Consejero Espiritual · Orando A La Luz Del Salmo 42

 

Salmos 42

 

Reina-Valera 1960

 

 

Mi alma tiene sed de Dios

Al músico principal. Masquil de los hijos de Coré.

42 Como el ciervo brama por las corrientes de las aguas,
    Así clama por ti, oh Dios, el alma mía.

Mi alma tiene sed de Dios, del Dios vivo;
¿Cuándo vendré, y me presentaré delante de Dios?

Fueron mis lágrimas mi pan de día y de noche,
Mientras me dicen todos los días: ¿Dónde está tu Dios?

Me acuerdo de estas cosas, y derramo mi alma dentro de mí;
De cómo yo fui con la multitud, y la conduje hasta la casa de Dios,
Entre voces de alegría y de alabanza del pueblo en fiesta.

¿Por qué te abates, oh alma mía,
Y te turbas dentro de mí?
Espera en Dios; porque aún he de alabarle,
Salvación mía y Dios mío.

Dios mío, mi alma está abatida en mí;
Me acordaré, por tanto, de ti desde la tierra del Jordán,
Y de los hermonitas, desde el monte de Mizar.
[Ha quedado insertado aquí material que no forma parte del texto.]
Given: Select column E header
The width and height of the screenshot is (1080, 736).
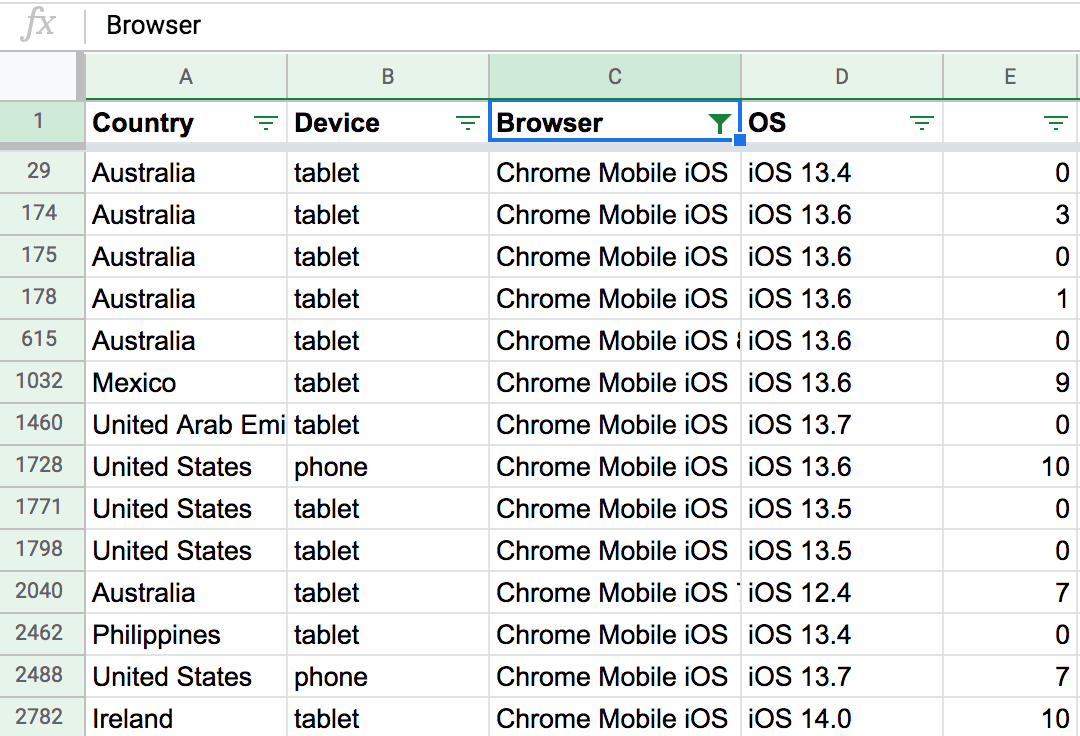Looking at the screenshot, I should [1010, 77].
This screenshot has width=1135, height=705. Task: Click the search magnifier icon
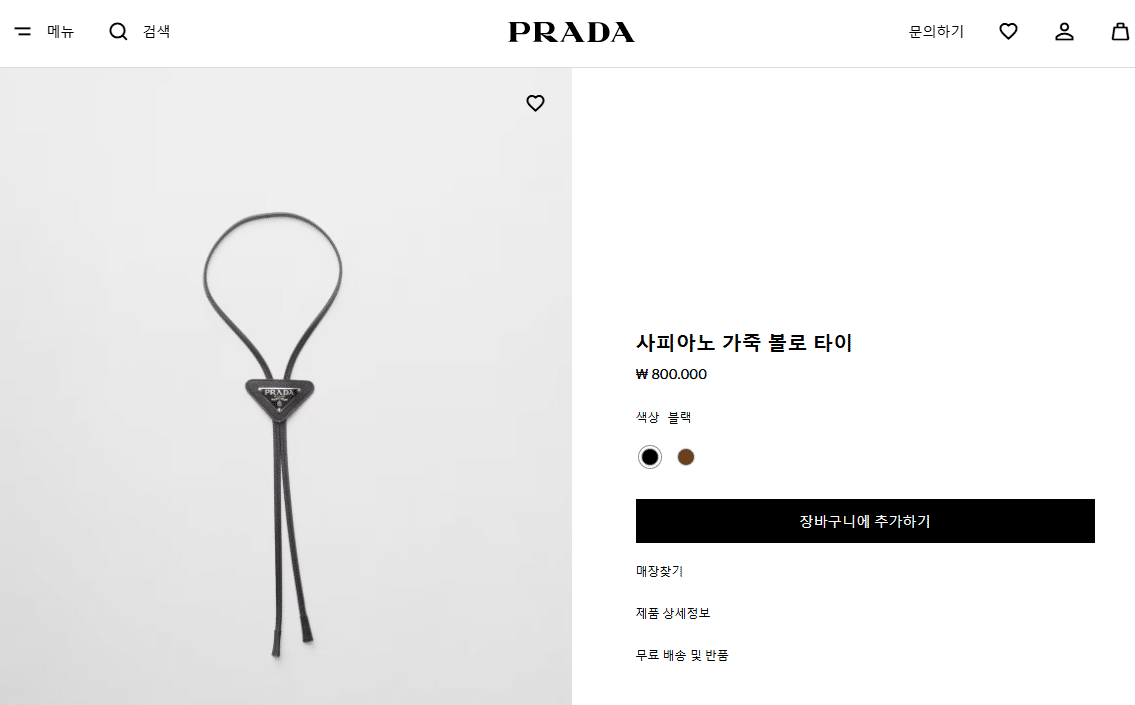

Un abismo llama a otro a la voz de tus cascadas;
Todas tus ondas y tus olas han pasado sobre mí.

Pero de día mandará Jehová su misericordia,
Y de noche su cántico estará conmigo,
Y mi oración al Dios de mi vida.

Diré a Dios: Roca mía, ¿por qué te has olvidado de mí?
¿Por qué andaré yo enlutado por la opresión del enemigo?

10 Como quien hiere mis huesos, mis enemigos me afrentan,
Diciéndome cada día: ¿Dónde está tu Dios?

11 ¿Por qué te abates, oh alma mía,
Y por qué te turbas dentro de mí?
Espera en Dios; porque aún he de alabarle,
Salvación mía y Dios mío.




 

Señor, que tenga sed de Tu presencia, así como los ciervos necesitan agua todos los días para sobrevivir. Padre, que pueda ver mi necesidad diaria de ti. Padre, quiero estar en Tu presencia y experimentar en todo lo que hago.

“Que tenga el valor de dar un paso y beber de Tu Palabra todos los días. Padre, confío en que me protegerás en los momentos en que mis enemigos sepan que soy débil. Cuando cuestionen Tu amor, Padre, que sea fiel para esperar en Ti y en Tu voluntad, en todas mis circunstancias.

“Que yo te alabe siempre, Padre. Diariamente, recuerdo lo que has hecho por mí. Aunque soy un pecador y no te busqué, tú me amaste y enviaste a tu hijo por mí. Que yo te alabe por siempre. Amén."